Please state where the abstract on connexin43 in the heart places the multiple phosphorylation sites of Cx43.

- EXTRACT TO READ
....

Connexin43 phosphorylation and cytoprotection in the heart.

Institute of Cardiovascular Sciences, St. Boniface Hospital Research Centre, University of Manitoba, Canada; Department of Physiology, University of Manitoba, Canada.
Biochimica et Biophysica Acta (Impact Factor: 4.66). 07/2011; 1818(8):2009-13. DOI: 10.1016/j.bbamem.2011.06.023
Source: PubMed

ABSTRACT The fundamental role played by connexins including connexin43 (Cx43) in forming intercellular communication channels (gap junctions), ensuring electrical and metabolic coupling between cells, has long been recognized and extensively investigated. There is also increasing recognition that Cx43, and other connexins, have additional roles, such as the ability to regulate cell proliferation, migration, and cytoprotection. Multiple phosphorylation sites, targets of different signaling pathways, are present at the regulatory, C-terminal domain of Cx43, and contribute to constitutive as well as transient phosphorylation Cx43 patterns, responding to ever-changing environmental stimuli and corresponding cellular needs. The present paper will focus on Cx43 in the heart, and provide an overview of the emerging recognition of a relationship between Cx43, its phosphorylation pattern, and development of resistance to injury. We will also review our recent work regarding the role of an enhanced phosphorylation state of Cx43 in cardioprotection. This article is part of a Special Issue entitled: The Communicating junctions, composition, structure and characteristics.

....

(Collected data entries)

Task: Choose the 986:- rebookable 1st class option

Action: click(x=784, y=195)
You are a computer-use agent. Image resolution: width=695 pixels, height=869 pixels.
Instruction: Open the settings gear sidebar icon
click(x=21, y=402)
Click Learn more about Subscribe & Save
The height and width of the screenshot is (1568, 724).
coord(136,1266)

....

- SOLUTION FOR THIS TASK
At the regulatory, C-terminal domain of Cx43.